→ Exercise directions
This exercise calls for a copy of every line in the listing below that carries the word "agent".

→ Given records
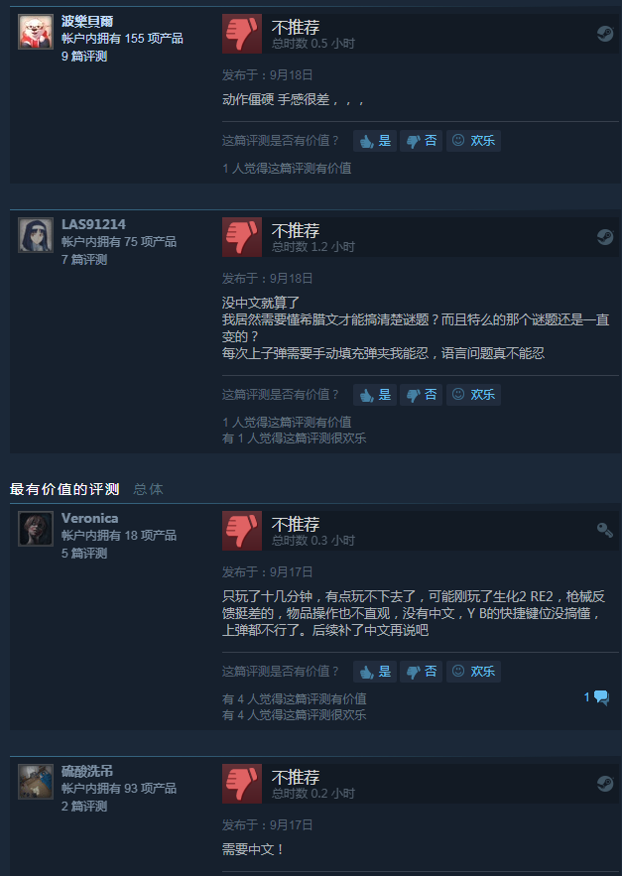Click the 不推荐 title on LAS91214's review

[296, 231]
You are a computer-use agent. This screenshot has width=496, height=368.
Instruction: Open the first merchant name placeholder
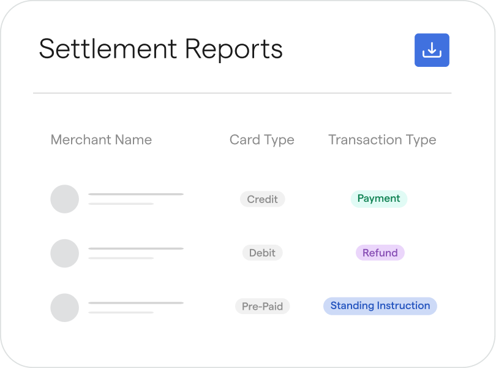136,194
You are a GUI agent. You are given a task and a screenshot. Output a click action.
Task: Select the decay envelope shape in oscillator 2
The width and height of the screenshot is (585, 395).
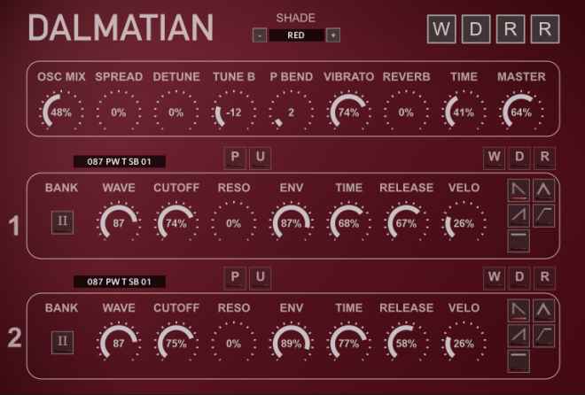coord(519,309)
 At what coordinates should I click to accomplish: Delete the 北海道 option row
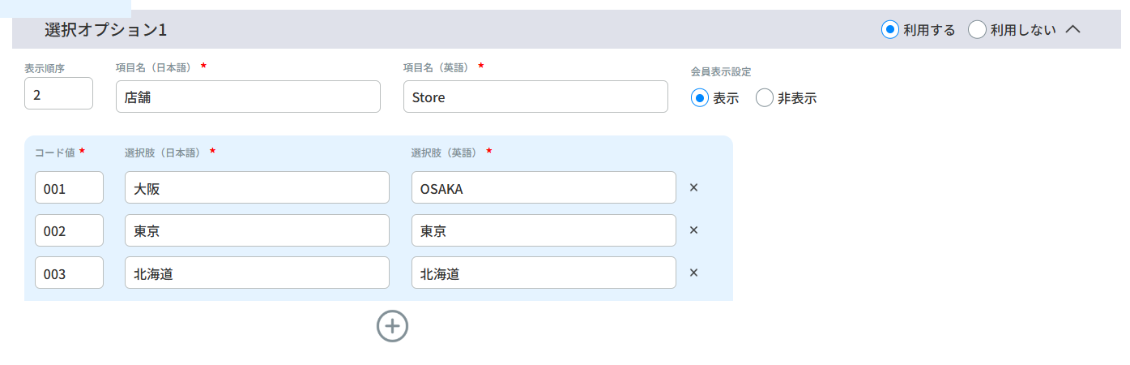coord(693,273)
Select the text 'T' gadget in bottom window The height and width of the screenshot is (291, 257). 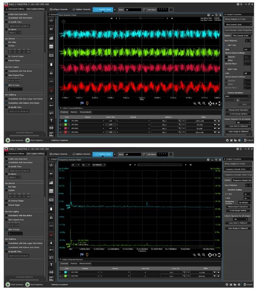(51, 266)
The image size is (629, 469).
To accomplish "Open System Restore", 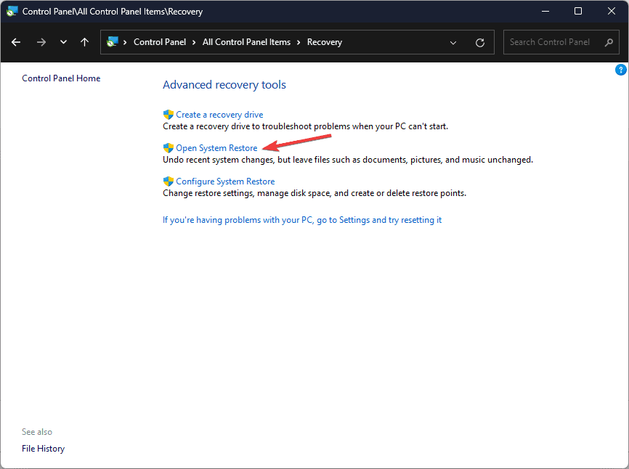I will tap(216, 147).
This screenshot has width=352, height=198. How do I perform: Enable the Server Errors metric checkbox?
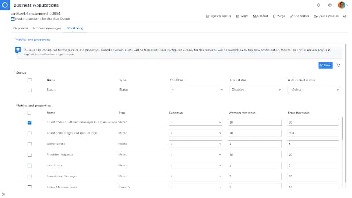[x=29, y=144]
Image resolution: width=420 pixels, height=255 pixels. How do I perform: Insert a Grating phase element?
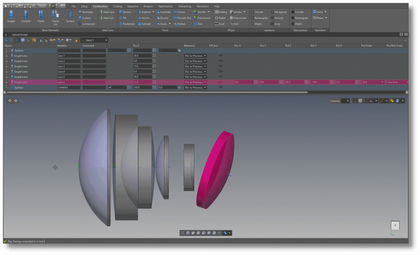(222, 12)
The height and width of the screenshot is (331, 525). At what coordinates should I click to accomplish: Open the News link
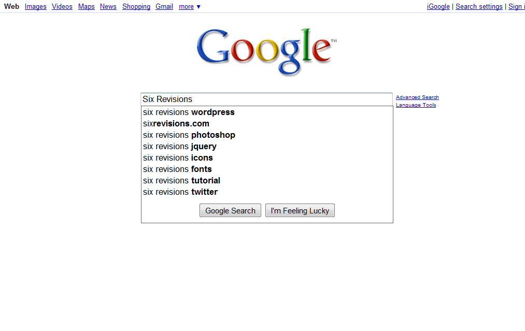[108, 6]
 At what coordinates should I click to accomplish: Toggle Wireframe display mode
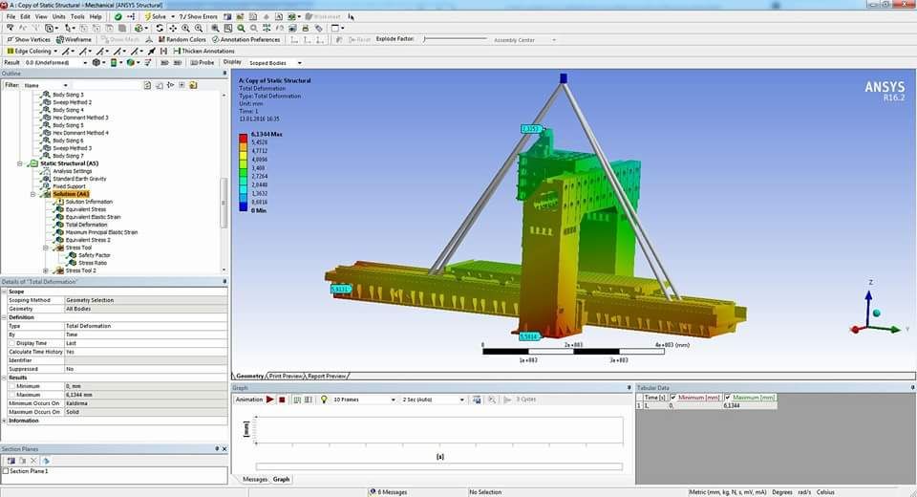click(x=74, y=39)
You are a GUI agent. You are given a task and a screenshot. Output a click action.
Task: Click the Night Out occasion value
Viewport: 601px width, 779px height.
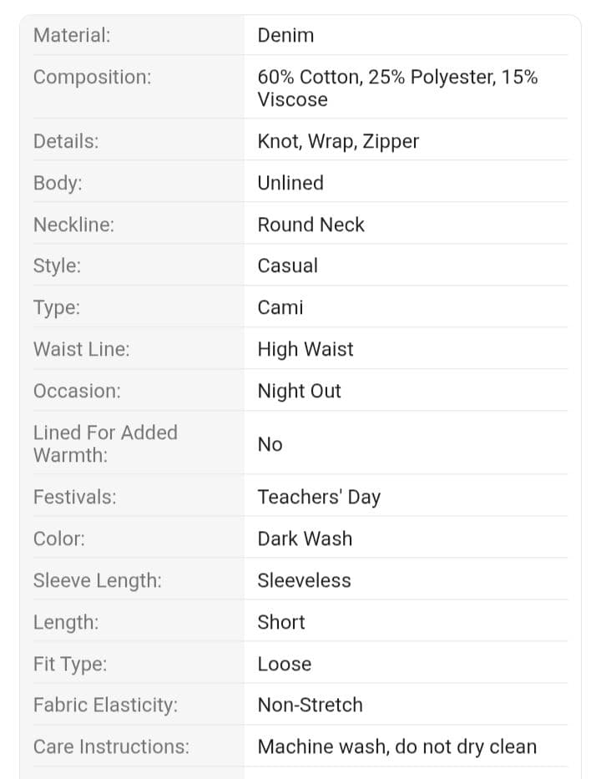point(300,391)
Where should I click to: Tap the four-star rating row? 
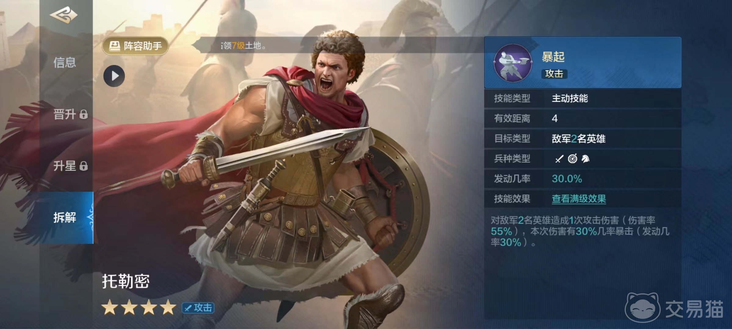139,307
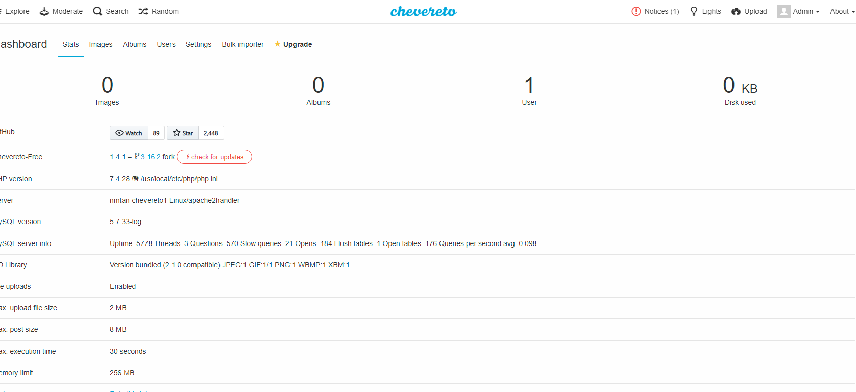Click the Admin user avatar
The width and height of the screenshot is (856, 392).
pos(784,11)
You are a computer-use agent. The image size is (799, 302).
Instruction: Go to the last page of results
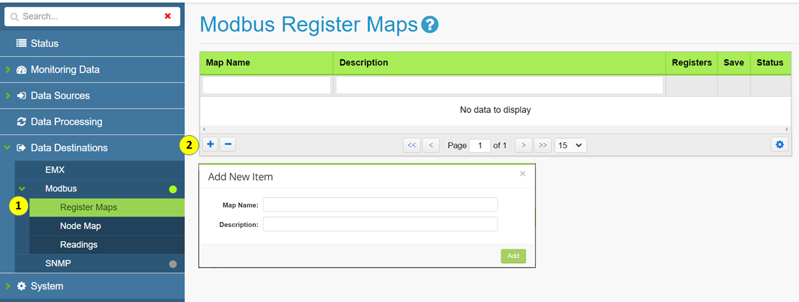(542, 145)
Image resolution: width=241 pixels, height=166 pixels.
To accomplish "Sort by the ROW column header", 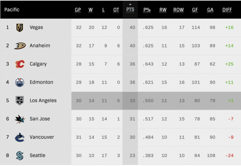I will coord(178,10).
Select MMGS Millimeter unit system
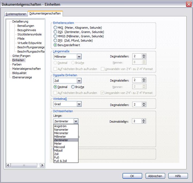The width and height of the screenshot is (193, 183). click(55, 36)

→ Task result
You are a computer-use agent. This screenshot has width=496, height=368.
You are a GUI agent. You are given a task and a screenshot. Output a click action.
You are a GUI agent. You are given a task and a screenshot. Output a click action.
You are a computer-use agent. The image size is (799, 302).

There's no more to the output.